Interface element records:
================
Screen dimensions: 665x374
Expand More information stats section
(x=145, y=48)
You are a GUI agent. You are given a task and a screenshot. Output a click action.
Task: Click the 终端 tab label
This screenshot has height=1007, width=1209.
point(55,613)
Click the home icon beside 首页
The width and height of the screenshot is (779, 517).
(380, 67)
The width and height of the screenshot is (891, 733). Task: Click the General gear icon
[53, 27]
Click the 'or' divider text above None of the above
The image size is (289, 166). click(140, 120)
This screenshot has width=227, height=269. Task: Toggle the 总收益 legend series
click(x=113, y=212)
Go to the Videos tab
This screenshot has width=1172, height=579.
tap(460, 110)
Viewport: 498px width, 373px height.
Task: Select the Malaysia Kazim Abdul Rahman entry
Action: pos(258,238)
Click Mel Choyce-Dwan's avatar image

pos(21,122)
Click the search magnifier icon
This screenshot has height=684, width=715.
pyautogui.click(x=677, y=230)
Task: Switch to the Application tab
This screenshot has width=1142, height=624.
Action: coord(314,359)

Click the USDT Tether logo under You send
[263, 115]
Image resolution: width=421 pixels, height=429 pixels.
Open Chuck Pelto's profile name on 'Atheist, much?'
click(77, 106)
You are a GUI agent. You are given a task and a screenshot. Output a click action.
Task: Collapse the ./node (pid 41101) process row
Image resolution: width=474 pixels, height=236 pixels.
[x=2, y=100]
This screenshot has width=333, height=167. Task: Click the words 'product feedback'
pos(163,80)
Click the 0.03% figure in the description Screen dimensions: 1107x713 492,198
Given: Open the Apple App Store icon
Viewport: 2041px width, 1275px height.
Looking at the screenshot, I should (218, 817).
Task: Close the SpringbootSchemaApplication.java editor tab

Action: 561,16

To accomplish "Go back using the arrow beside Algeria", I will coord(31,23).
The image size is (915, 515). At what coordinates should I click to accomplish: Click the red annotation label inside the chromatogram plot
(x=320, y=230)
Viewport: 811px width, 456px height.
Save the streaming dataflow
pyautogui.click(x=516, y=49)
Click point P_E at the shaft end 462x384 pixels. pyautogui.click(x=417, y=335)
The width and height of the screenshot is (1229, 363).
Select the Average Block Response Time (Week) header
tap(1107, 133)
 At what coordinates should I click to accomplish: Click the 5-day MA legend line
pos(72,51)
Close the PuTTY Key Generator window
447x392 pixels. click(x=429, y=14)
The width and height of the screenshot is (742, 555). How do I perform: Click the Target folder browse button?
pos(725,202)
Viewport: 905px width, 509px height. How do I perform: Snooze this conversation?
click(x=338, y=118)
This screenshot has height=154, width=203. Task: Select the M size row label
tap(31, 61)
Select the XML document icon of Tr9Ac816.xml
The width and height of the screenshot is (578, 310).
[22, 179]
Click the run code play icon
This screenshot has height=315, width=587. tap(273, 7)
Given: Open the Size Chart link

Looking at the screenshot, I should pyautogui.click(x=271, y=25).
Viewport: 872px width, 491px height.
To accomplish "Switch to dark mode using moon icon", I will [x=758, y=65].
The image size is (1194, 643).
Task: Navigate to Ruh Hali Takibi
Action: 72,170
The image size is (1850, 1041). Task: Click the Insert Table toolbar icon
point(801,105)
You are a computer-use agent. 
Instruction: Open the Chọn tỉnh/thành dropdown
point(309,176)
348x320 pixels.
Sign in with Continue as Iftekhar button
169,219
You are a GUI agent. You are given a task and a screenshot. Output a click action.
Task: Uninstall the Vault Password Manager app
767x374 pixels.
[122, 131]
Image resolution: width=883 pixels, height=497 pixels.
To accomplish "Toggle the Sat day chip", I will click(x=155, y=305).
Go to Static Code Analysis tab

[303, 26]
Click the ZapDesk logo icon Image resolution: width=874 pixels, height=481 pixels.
================
#### PROBLEM STATEMENT:
Edit all the items above by replacing "GUI agent" with "interface agent" and reproduce them with nothing else changed.

#### FULL OUTPUT:
Screen dimensions: 665x374
Expand More information stats section
(x=145, y=48)
You are a interface agent. You are given a task and a screenshot. Output a click action.
Task: Click the 终端 tab label
This screenshot has height=1007, width=1209.
point(55,613)
Click the home icon beside 首页
The width and height of the screenshot is (779, 517).
(380, 67)
The width and height of the screenshot is (891, 733). Task: Click the General gear icon
[53, 27]
Click the 'or' divider text above None of the above
The image size is (289, 166). click(140, 120)
This screenshot has width=227, height=269. Task: Toggle the 总收益 legend series
click(x=113, y=212)
Go to the Videos tab
This screenshot has width=1172, height=579.
tap(460, 110)
Viewport: 498px width, 373px height.
Task: Select the Malaysia Kazim Abdul Rahman entry
Action: pos(258,238)
Click Mel Choyce-Dwan's avatar image

pos(21,122)
Click the search magnifier icon
This screenshot has height=684, width=715.
pyautogui.click(x=677, y=230)
Task: Switch to the Application tab
This screenshot has width=1142, height=624.
Action: coord(314,359)

Click the USDT Tether logo under You send
[263, 115]
Image resolution: width=421 pixels, height=429 pixels.
Open Chuck Pelto's profile name on 'Atheist, much?'
click(77, 106)
You are a interface agent. You are given a task and a screenshot. Output a click action.
Task: Collapse the ./node (pid 41101) process row
Image resolution: width=474 pixels, height=236 pixels.
[x=2, y=100]
This screenshot has width=333, height=167. Task: Click the words 'product feedback'
pos(163,80)
Click the 0.03% figure in the description Screen dimensions: 1107x713 492,198
Given: Open the Apple App Store icon
Viewport: 2041px width, 1275px height.
Looking at the screenshot, I should (218, 817).
Task: Close the SpringbootSchemaApplication.java editor tab

Action: 561,16

To accomplish "Go back using the arrow beside Algeria", I will coord(31,23).
The image size is (915, 515). At what coordinates should I click to accomplish: Click the red annotation label inside the chromatogram plot
(x=320, y=230)
Viewport: 811px width, 456px height.
Save the streaming dataflow
pyautogui.click(x=516, y=49)
Click point P_E at the shaft end 462x384 pixels. pyautogui.click(x=417, y=335)
The width and height of the screenshot is (1229, 363).
Select the Average Block Response Time (Week) header
tap(1107, 133)
 At what coordinates should I click to accomplish: Click the 5-day MA legend line
pos(72,51)
Close the PuTTY Key Generator window
447x392 pixels. click(x=429, y=14)
The width and height of the screenshot is (742, 555). How do I perform: Click the Target folder browse button?
pos(725,202)
Viewport: 905px width, 509px height. How do I perform: Snooze this conversation?
click(x=338, y=118)
This screenshot has height=154, width=203. Task: Select the M size row label
tap(31, 61)
Select the XML document icon of Tr9Ac816.xml
The width and height of the screenshot is (578, 310).
[22, 179]
Click the run code play icon
This screenshot has height=315, width=587. tap(273, 7)
Given: Open the Size Chart link

Looking at the screenshot, I should pyautogui.click(x=271, y=25).
Viewport: 872px width, 491px height.
To accomplish "Switch to dark mode using moon icon", I will [x=758, y=65].
The image size is (1194, 643).
Task: Navigate to Ruh Hali Takibi
Action: 72,170
The image size is (1850, 1041). Task: Click the Insert Table toolbar icon
point(801,105)
You are a computer-use agent. 
Instruction: Open the Chọn tỉnh/thành dropdown
point(309,176)
348x320 pixels.
Sign in with Continue as Iftekhar button
169,219
You are a interface agent. You are given a task and a screenshot. Output a click action.
Task: Uninstall the Vault Password Manager app
767x374 pixels.
[122, 131]
Image resolution: width=883 pixels, height=497 pixels.
To accomplish "Toggle the Sat day chip", I will click(x=155, y=305).
Go to Static Code Analysis tab

[303, 26]
Click the ZapDesk logo icon Image resolution: width=874 pixels, height=481 pixels.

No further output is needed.